Three Essays on Diversity Dynamics in Science and Culture
- Koch, Bernard Joseph
- Advisor(s): Foster, Jacob G;
- Panofksy, Aaron L
Abstract
This dissertation contains three distinct papers about the historical dynamics of ideas in cultural and scientific fields.
The first chapter presents a theory of cultural evolution that reconciles dueling perspectives in cultural sociology that focus either on individuals or public culture. To operationalize the theory, the paper describes new statistical methods to identify the action of evolutionary mechanism in populations of ideas and cultural objects. These methods are deployed on an original dataset of over 30,000 Metal bands to argue that the history of Metal music has been shaped largely by competition between ideas and the innovation of new subgenres.
The second chapter explores both the stubborn persistence and impact of hereditarian psychology papers correlating race and intelligence. Using network community detection, we show that this literature is sustained by a diverse collaboration community unified by co-authorships with controversial social psychologist Richard Lynn. In terms of citation, our results show that this work is actually increasingly marginal within the intelligence psychology community. However, it is cited more widely than mainstream intelligence psychology papers in politicized debates on Reddit, where it proliferates through copied-and-pasted bibliographies.
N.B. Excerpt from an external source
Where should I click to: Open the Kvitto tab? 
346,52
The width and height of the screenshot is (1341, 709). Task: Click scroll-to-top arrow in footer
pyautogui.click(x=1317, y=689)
The third chapter characterizes changes in the diversity of datasets used in Artificial Intelligence/Machine Learning Research (AI/MLR) between 2015 and 2020. Using an original dataset of over 60,000 papers citing 4,384 of the most commonly used datasets within the field, my collaborators and I find that the diversity of AI/MLR datasets is decreasing over time. Moreover, while new datasets are often created specifically for certain tasks, researchers prefer to borrow high-profile datasets from other research communities. Finally, we find that more than 50% of dataset usages in papers can be ascribed to datasets created at just 12 elite universities and corporations. Ethical and epistemic implications are discussed.